# MATERIAL FOR THIS TASK

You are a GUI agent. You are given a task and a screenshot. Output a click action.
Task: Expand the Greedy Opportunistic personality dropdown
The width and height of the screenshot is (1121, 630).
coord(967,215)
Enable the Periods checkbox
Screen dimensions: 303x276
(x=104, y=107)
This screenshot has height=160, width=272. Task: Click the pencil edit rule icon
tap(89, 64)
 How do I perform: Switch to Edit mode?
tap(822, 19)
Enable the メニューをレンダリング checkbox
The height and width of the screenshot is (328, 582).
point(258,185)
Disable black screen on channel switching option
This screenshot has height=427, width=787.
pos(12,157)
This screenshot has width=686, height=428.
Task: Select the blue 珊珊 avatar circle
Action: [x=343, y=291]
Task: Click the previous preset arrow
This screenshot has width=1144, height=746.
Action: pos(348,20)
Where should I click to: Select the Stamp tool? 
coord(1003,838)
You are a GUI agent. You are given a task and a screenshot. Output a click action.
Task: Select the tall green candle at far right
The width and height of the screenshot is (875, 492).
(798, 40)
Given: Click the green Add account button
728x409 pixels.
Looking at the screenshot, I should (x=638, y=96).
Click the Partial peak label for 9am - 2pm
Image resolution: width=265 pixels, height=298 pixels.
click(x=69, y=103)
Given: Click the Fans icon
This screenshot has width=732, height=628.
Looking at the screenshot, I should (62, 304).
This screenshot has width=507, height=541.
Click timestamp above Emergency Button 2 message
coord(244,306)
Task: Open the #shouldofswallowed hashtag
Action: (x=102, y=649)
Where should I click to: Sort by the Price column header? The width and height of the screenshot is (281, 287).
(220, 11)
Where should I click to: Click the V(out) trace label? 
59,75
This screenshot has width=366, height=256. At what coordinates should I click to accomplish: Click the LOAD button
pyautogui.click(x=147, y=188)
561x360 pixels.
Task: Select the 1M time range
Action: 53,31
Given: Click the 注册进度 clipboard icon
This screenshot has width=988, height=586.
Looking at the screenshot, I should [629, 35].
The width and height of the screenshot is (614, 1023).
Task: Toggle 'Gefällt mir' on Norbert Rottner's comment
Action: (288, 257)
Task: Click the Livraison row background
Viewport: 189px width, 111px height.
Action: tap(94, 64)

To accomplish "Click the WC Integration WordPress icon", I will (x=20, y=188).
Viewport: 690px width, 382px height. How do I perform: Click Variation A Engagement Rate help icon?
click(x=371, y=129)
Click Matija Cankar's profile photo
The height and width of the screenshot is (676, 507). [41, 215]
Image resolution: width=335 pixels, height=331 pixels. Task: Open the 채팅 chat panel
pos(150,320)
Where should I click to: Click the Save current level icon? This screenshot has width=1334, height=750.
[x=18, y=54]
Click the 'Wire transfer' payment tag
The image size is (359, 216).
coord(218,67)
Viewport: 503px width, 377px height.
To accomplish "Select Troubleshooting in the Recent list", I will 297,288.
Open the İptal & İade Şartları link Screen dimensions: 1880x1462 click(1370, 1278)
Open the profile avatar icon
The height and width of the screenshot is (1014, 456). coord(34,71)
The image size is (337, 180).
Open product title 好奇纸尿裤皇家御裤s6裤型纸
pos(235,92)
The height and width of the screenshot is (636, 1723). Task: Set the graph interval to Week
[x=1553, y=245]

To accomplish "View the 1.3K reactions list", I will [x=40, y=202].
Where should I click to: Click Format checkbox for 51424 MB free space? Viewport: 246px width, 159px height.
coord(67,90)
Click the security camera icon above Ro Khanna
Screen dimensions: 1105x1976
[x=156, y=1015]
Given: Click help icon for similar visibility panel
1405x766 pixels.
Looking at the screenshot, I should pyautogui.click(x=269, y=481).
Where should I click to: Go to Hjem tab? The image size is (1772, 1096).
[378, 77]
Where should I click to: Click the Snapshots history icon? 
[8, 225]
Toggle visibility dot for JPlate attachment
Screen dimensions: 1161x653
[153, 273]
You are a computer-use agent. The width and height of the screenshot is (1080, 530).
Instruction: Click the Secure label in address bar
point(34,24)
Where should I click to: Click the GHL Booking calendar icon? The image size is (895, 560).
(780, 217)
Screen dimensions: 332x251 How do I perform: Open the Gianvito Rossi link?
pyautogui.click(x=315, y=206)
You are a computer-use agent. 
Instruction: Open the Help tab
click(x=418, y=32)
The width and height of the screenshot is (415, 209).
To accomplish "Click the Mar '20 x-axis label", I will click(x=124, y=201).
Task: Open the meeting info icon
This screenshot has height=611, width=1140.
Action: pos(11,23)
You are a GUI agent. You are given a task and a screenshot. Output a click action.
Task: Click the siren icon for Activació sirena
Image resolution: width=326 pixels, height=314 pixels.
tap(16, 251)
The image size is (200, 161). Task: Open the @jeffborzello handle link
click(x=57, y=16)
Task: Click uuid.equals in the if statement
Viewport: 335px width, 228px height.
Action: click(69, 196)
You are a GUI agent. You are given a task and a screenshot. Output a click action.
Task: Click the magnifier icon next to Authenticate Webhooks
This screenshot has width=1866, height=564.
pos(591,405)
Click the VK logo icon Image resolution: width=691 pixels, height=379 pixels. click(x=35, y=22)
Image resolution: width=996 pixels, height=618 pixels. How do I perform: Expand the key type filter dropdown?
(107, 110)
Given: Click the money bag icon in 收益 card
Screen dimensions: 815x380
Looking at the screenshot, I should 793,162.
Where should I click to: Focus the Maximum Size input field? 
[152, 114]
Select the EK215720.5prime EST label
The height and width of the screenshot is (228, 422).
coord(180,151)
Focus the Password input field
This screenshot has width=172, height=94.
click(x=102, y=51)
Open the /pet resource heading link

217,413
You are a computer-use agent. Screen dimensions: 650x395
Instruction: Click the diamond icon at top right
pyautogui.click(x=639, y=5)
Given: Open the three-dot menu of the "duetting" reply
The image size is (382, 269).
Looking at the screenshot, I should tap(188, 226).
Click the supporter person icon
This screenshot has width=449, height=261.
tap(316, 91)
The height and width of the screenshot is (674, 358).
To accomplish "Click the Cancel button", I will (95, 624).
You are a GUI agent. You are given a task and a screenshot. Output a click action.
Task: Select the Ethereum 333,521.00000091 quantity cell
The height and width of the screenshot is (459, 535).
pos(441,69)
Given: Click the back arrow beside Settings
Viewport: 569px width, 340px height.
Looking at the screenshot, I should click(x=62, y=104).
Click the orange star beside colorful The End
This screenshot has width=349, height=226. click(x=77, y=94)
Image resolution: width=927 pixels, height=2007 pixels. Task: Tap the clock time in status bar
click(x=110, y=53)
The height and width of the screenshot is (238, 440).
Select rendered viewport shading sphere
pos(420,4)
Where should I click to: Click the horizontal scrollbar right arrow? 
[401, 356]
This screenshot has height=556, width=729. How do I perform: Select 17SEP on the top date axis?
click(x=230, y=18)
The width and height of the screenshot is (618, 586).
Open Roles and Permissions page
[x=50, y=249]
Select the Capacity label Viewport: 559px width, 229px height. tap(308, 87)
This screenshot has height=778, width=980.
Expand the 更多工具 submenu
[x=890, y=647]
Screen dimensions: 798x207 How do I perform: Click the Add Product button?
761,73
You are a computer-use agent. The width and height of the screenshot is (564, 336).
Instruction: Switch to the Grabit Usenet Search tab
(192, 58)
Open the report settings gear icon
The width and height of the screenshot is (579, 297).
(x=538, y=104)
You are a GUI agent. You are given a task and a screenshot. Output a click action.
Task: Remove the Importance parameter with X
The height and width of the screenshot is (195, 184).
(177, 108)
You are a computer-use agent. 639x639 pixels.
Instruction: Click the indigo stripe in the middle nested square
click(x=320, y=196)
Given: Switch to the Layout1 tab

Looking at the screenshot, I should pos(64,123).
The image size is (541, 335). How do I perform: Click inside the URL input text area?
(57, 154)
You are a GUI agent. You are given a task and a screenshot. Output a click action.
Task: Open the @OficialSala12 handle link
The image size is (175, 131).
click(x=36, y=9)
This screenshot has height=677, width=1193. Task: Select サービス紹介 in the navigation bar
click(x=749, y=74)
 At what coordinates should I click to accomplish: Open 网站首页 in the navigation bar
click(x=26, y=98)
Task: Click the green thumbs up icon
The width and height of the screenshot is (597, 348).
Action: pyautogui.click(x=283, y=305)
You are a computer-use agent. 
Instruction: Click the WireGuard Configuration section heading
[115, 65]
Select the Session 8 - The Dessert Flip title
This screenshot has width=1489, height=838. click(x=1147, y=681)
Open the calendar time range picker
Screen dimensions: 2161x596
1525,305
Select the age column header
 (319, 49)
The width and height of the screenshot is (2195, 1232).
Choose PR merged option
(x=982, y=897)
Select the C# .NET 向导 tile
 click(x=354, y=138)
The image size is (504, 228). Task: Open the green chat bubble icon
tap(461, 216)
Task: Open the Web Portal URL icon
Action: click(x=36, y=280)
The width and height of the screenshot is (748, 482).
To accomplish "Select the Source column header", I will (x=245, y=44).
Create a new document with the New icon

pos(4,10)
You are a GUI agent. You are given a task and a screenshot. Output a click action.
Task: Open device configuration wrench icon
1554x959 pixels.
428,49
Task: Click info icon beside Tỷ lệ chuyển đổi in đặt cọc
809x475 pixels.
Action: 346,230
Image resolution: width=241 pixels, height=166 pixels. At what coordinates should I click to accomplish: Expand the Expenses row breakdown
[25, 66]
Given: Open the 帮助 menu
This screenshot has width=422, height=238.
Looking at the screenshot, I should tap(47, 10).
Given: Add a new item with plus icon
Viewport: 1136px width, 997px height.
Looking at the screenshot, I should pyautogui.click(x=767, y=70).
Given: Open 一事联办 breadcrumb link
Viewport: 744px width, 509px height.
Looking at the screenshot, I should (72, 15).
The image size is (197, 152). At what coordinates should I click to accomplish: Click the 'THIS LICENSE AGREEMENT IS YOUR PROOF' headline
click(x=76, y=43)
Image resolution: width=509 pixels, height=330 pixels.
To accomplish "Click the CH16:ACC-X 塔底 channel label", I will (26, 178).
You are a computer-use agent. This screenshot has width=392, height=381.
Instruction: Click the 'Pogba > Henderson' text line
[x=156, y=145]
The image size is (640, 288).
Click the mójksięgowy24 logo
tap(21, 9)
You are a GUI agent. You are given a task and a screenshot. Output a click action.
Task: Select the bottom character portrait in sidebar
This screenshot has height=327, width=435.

# WORK INSTRUCTIONS
Copy the lines exactly, from the first one down through the line containing "point(258,185)".

# WRITTEN RESPONSE
You are a GUI agent. You are given a task and a screenshot. Output a click action.
Task: Expand the Greedy Opportunistic personality dropdown
The width and height of the screenshot is (1121, 630).
coord(967,215)
Enable the Periods checkbox
Screen dimensions: 303x276
(x=104, y=107)
This screenshot has height=160, width=272. Task: Click the pencil edit rule icon
tap(89, 64)
 How do I perform: Switch to Edit mode?
tap(822, 19)
Enable the メニューをレンダリング checkbox
The height and width of the screenshot is (328, 582).
point(258,185)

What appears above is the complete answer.